May 22, 2026 8:07 am
The exchange for the debt economy
RMAi-Certified Debt Buyer

Source: site

A New Jersey federal judge held that bare verification-code text messages are not “advertisements” or “telephone solicitations” under the TCPA and dismissed the plaintiff’s claims with prejudice, while also ordering him to show cause why he should not be sanctioned.

Case and posture

  • The decision is from the U.S. District Court for the District of New Jersey in Zelma v. Wonder Group Inc..

  • The plaintiff, a frequent TCPA filer proceeding pro se, challenged two verification-code texts he received, trying to characterize them as unlawful telemarketing/advertising under the TCPA and as Do-Not-Call and opt-out–notice violations.

What the judge actually held

  • The court granted the defendant’s motion to dismiss with prejudice as to the Do-Not-Call (DNC) registry claim and the opt‑out notice claim, finding that the two verification texts could not plausibly be “telephone solicitations” or “unsolicited advertisements” as defined in the TCPA.

  • The messages contained only verification codes, with no links, no product or service references, and no commercial language; under the Third Circuit’s Mauthe framework, that is not enough to qualify as advertising or solicitation.

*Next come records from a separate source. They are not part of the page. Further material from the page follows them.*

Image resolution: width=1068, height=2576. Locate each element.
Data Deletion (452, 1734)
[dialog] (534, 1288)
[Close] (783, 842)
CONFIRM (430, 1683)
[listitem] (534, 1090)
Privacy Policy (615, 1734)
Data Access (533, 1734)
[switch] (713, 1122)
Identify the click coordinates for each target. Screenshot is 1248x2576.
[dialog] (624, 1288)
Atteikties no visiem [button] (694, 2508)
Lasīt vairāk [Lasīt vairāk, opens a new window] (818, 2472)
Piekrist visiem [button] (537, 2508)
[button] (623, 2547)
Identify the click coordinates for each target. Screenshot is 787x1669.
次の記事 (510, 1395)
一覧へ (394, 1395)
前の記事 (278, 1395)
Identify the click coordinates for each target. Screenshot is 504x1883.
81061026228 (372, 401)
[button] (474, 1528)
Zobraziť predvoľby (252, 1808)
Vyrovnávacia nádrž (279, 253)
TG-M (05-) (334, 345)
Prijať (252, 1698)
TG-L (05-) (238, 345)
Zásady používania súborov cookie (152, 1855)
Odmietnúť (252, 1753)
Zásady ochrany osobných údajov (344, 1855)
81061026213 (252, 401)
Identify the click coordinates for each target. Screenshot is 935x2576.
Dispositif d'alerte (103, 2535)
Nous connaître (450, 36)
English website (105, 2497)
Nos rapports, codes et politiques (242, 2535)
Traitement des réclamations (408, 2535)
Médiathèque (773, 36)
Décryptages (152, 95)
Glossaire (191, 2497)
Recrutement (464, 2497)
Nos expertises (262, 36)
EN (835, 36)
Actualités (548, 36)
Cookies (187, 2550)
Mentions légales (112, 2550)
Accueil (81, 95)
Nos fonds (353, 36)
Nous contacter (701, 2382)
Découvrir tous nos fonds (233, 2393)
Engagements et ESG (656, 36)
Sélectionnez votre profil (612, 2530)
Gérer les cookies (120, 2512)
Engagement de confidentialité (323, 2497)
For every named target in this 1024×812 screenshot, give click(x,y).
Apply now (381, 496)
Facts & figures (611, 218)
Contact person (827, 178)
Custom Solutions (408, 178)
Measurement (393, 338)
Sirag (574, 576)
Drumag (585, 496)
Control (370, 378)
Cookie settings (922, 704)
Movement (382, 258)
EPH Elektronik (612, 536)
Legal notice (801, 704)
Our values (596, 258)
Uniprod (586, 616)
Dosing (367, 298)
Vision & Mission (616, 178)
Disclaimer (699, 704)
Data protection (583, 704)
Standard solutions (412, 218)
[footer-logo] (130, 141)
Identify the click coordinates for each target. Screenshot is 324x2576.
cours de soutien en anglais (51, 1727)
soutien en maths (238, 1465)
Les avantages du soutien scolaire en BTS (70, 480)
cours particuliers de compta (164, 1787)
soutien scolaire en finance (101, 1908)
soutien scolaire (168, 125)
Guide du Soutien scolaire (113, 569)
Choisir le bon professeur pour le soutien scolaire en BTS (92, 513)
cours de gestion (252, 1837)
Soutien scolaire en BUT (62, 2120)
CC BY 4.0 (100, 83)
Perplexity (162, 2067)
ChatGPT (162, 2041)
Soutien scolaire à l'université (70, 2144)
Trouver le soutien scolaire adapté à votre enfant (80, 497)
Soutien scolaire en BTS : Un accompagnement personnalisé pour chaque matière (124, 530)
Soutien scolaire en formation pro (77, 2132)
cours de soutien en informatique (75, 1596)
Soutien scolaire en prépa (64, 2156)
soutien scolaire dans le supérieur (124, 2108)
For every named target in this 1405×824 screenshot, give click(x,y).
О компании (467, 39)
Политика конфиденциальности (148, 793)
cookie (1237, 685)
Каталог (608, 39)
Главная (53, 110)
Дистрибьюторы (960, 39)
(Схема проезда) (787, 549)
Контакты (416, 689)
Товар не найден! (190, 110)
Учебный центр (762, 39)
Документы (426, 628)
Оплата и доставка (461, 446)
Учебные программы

  • The judge rejected the plaintiff’s “trojan horse” theory (that the unexplained codes were a pretext to lure him to the sender’s site), noting that Mauthe had already warned that accepting such arguments would effectively turn “any message” from a company into an “advertisement.”

Sanctions angle

  • Previously, the court had dismissed earlier versions of the complaint but gave leave to amend and spelled out what would be needed: specific facts showing the texts directly or indirectly informed the plaintiff that the sender sells something of value.

  • In the amended complaint, the plaintiff instead doubled down on the same theory without factual support and added allegations the court found inaccurate; as a result, the court issued an order for the plaintiff to show cause why he should not be sanctioned under Rule 11.

Practical takeaways for industry

  • For senders: Non-promotional verification-code texts that lack links, product references, or sales language are strong candidates for early dismissal of TCPA DNC/advertising claims in the Third Circuit, especially when you can frame the issue under Mauthe.

  • For plaintiffs: Courts in New Jersey are signaling low tolerance for creative re-labeling of purely functional security/verification traffic as “ads,” and repeated attempts to re-plead rejected theories can draw Rule 11 scrutiny.